Julia Dawson, momentarily distracted from the matter of Rachel Morgan, was startled once more by a soft voice from somewhere in the group.
“Isn’t that attorney Rachel Morgan… also in Mr. Reed’s room?”
Though spoken in a whisper, the words dropped like a stone in a still pond, and silence immediately swept through the corridor.
Inside the room.
The spotlight once again cast its glow, pinning the silhouettes of Rachel Morgan and Nathaniel Reed against the stark, white wall.
From beyond the door, someone outside called her name.
The pressure within the room seemed to thicken with each passing second.
Outside.
Julia Dawson felt her eyelid twitch involuntarily, an ominous sense creeping in.
Beside her, Sasha Monroe gave her a glance that was equal parts amusement and intrigue, while Lily Hart failed to conceal the wry smile tugging at her lips.
Sophie Hawthorne stepped up to Room 321, offering a gentle explanation to those present.
“Nathaniel’s not feeling well,” she said, even as she rapped lightly on the door.
“Nathaniel?”
She knocked three times in succession—still, no response.
Lily Hart let out a low, amused “Oh?”
Sasha Monroe’s glance at Julia Dawson grew all the more mocking.
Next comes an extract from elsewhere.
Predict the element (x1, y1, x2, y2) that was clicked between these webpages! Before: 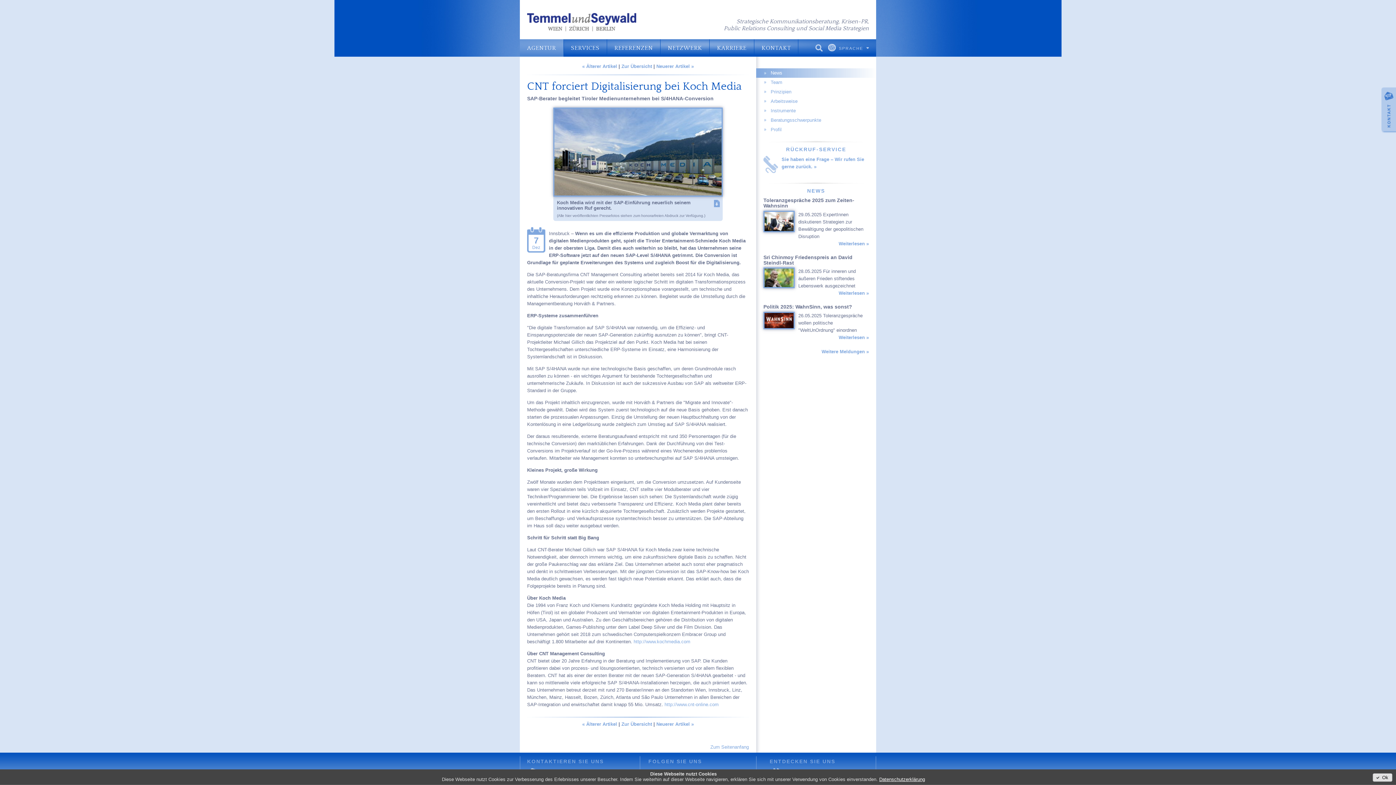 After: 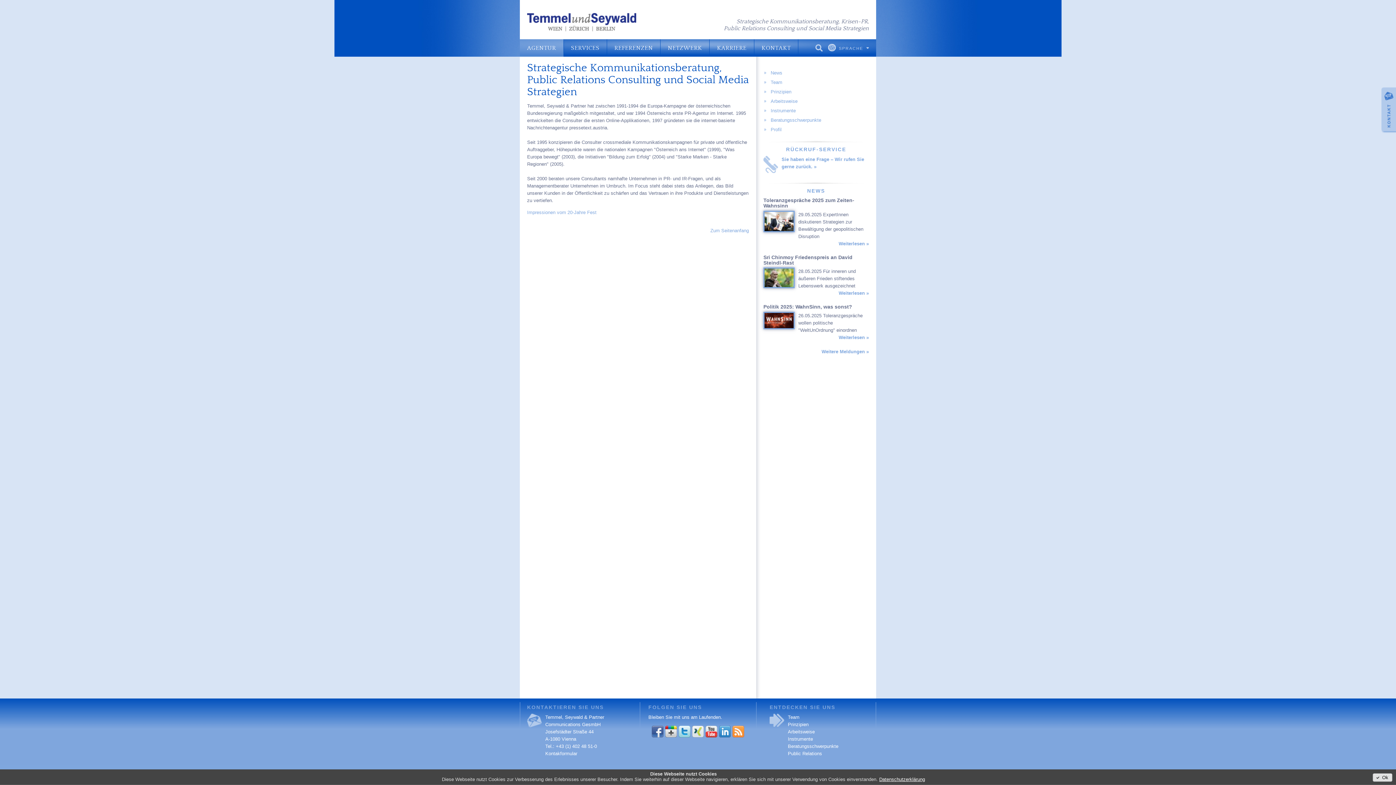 Action: bbox: (520, 39, 563, 56) label: AGENTUR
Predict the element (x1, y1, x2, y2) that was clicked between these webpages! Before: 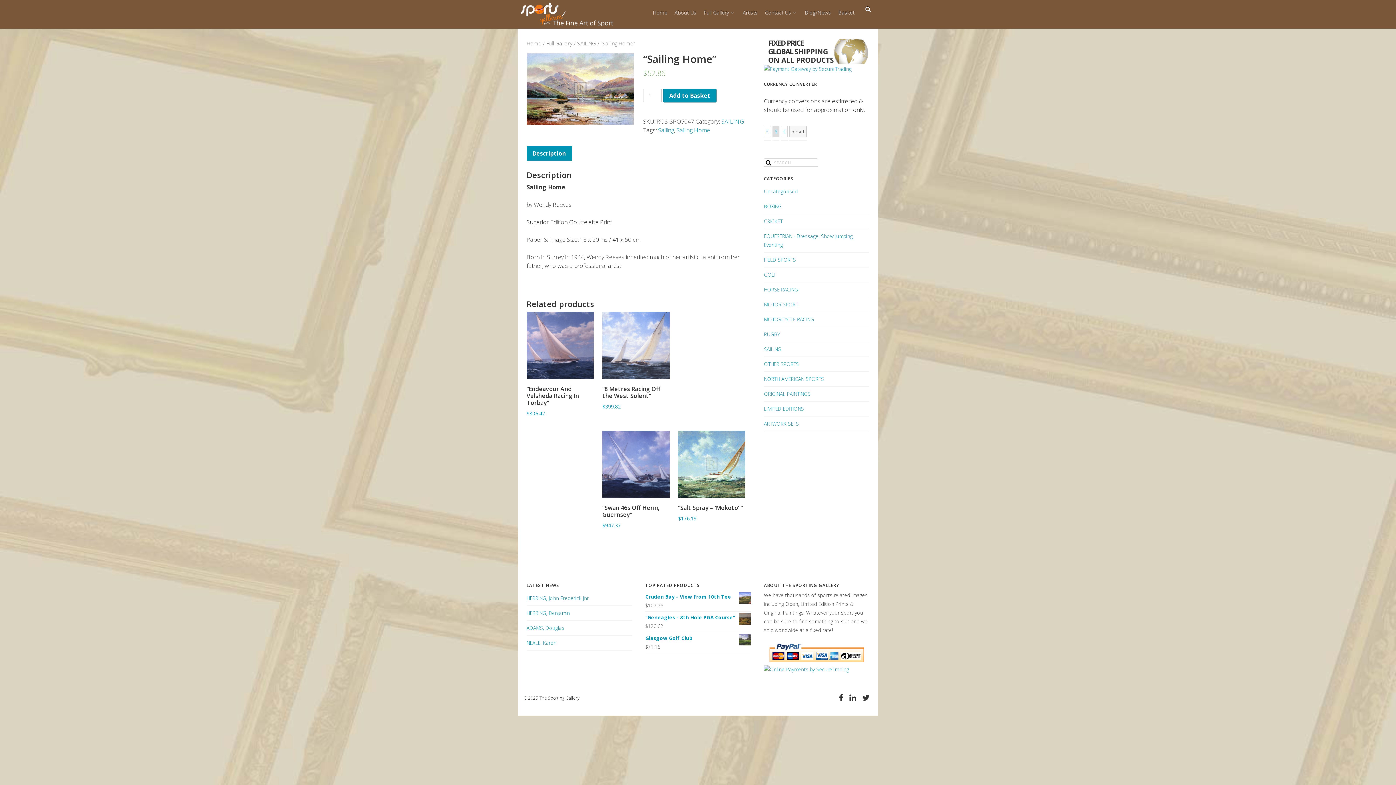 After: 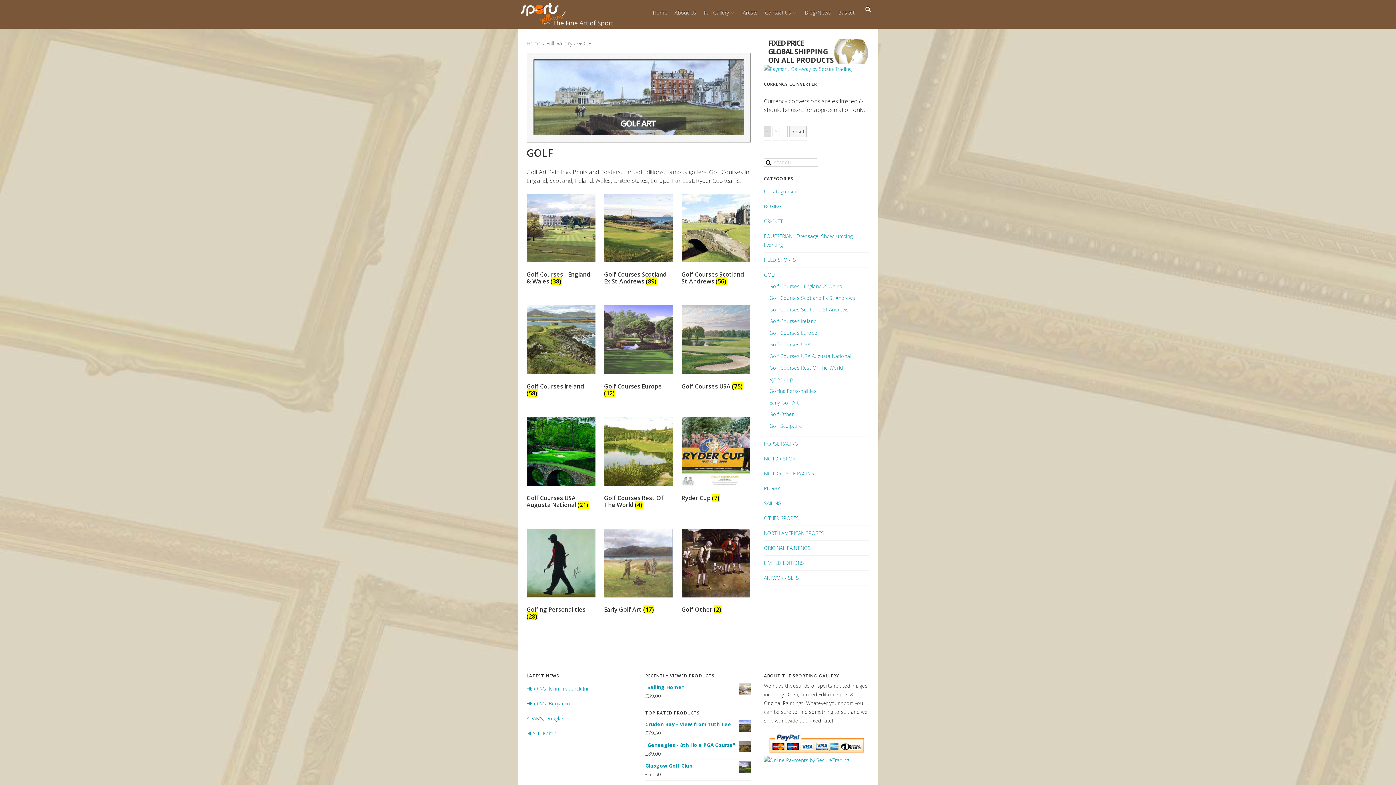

Lily added casually, “Mr. Reed and Ms. Morgan probably haven’t seen each other since college. They must be deep in conversation.”
Julia Dawson’s brows shot up in fury—if she could, she would have sewn Lily’s mouth shut.
The atmosphere grew ever more strained.
Eleanor Hawthorne furrowed her brow. Even Richard Hawthorne cast a silent glance toward the door of Room 321, though he said nothing.
A trace of unease flickered across Sophie Hawthorne’s face as she knocked again.
Still, no answer.
It was Stephen Wallace who finally spoke, attempting to ease the tension. “Perhaps Nathaniel didn’t hear us. Let him rest.”
Owen Hayes nodded in quiet agreement, trying to smooth things over.
Yet the situation remained precarious. The door to Nathaniel Reed’s room stayed closed, and as fate would have it, Rachel Morgan was supposedly staying there as well.
If left unclarified, the incident could very well tarnish both their reputations.
And with the entire Hawthorne family present, it was simply unseemly.
Julia Dawson reached for her phone, intent on calling Rachel Morgan.
But before she could dial, Richard Hawthorne spoke, his voice low and commanding.
“Open Room 321,” he instructed the server.
In an instant, all eyes in the corridor turned to the door.
Julia Dawson felt her heart skip a beat.
And just then—click—the lock on Room 321 turned from the inside, and the door swung open.
Nathaniel Reed stepped out from the dimness within.